Thursday, June 02, 2005

What's in A Name: Taxation, Warfare and Class Struggle!

The fifth richest man in the world, reports Forbes, is Alwaleed bin Talal bin Abdul Aziz al Saud- a name which literally reads: Alwaleed son of Talal who is the son of Abdul Aziz who belongs to the Saud clan. Or consider the name of the writer of Don Quixote, Miguel de Cervantes y Saavedra. In the Anglo-Saxon world we find typically today names that are truncations of latinate derivations. (In PULP FICTION by Quentin Tarantino, in one of the scenes where Bruce Willis' character kills a boxer in a knockout game - the taxi driver, named Esmeralda, asks him, "what is your name". Willis grunts and says, "Butch". She retorts, "What does it mean?" With his trademark smirk WILLIS replies, "Our names don't mean shit these days.")

Casual empiricism leaves one to conclude that across humanity there is a wide variation in how individuals are identified. That is, there is a question of why do certain cohorts (identified usually on a spatial dimension) have longer names than others. A more anthropological question is, are names solely bonds across generations as in HRH Alwaleed's case; and if so, why does that practise die out say in the West? Two harder questions are: (1) Are naming strategies optimal reactions to changes in underlying socio-economic conditions? (2) Empirically, can variation in naming strategies be decomposed into within group and between group variations.

(To wit, A personal anecdote: In India, there used to be names like Mohandas, Jawaharlal, Subramanian etc etc. These days, it seems (I am most likely wrong) every second male child born is a Rahul or Raj or Karan, every girl is a Ria or Dia or Piya... Am I mistaken???)

Consider the following conjectures.
(1) In preliterate societies, where population is typically low - i.e., and population mobility is very limited the name typically has little relevance in terms of network hierarchy. As population sizes increase, there emerges a pecking order and a "Big Man" emerges. ("Big Man" in modern development economics is a pejorative; see Robert Kaplan's "The Ends of the Earth: From Togo to Turkmenistan, from Iran to Cambodia, a Journey to the Frontiers of Anarchy " to read a visceral description of the catastrophe the "Big Men" induce in modern societies.)There continues to be a great premium on claiming relationship with the elite few in an agricultural society. Names come to then include markers that signals where in the pecking order individual belongs to.

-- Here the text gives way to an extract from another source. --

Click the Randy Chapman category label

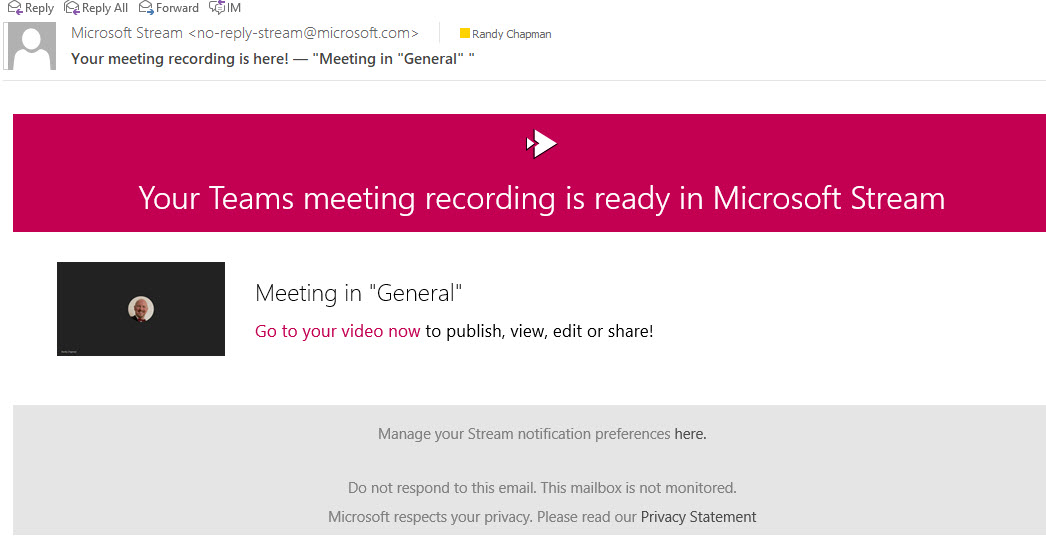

However, if a name is considered as a technology to record the past; a more specific and elaborate name is typically more costly for an individual who belongs to the group that was originally in the low-wealth (thus low-human capital) group in the agricultural regime. If wealth, or access to wealth is proxied by name size, then a caste-intensive society like India it is perhaps not surprising that in equilibrium -- high caste individuals typically have longer and more descriptive names. For example, see the Tamil Brahmins. In contrast, for a society that also has a long continuous historical tradition; but has not developed a critical agriculture induced size; (eg., Aboriginals in Australia) names as identification mechanisms over generations serve little purpose.

(2) Consider, alternatively a situation where tracking an individual involves a cost to the searcher and all individuals are symmetrical and identical on all dimensions other than their names. When the size of the population (and thus the political entity (the State)) increases; coupled with two key factors (1) mobility of population (2) specialization; the identification strategy that every individual ought to find in equilibrium is to adopt longer names that distinguishes them either on basis of family, guild or employment based markers. Not surprisingly, Francis 1 (1494-1547), the king of France issued royal orders that all his subjects take up a surname. Similarly in Henry VIII issued imperial edicts to the same effect. What is perhaps not surprising, is that the two were contemporaries and both France and England were at comparable stages of economic development. However, when an individual's talent are an outlier on one dimension; like Leonardo or Dante or Gretzky a single name suffices to transmit relevant information efficiently through a society's cultural meme. In societies where warfare is incessant between two literate, agrarian and religiously heterogeneous societies; names become a memory device which prevents oneself from homogenization. In Spain, where the Muslims and Spaniards jostled; or Arab tribes that fought amongst each other -- names are inevitably become long and elaborate. (See Jacques Barzun's "From Dawn to Decadence: 1500 to the Present. 500 Years of Western Cultural Life. pg. 113)

(3) If the technology to identify individuals, despite mobility and burgeoning populations, is such that it enables tracking effectively either by individuals or the State with barely any cost. Then name lengths inevitably shrinks. This, I think, has happened in the West -- while in places Multan and Tanjore you end up find babies named Jalaludeen Muhammad Akbar and Srinivasa Venkata Ramanujan.

(Rushdie mentions G.V. Desani's translation of Mahatma Gandhi's name: Action-Slave Fascination-Moon Grocer)

1 Comments:

Blogger Atanu Dey said...

Cygnus Atratus, Mohandas Karamchand Gandhi actually should be "Charming-slave deed-moon grocer". The translation you provide is for "Karamdas Mohanchand Gandhi."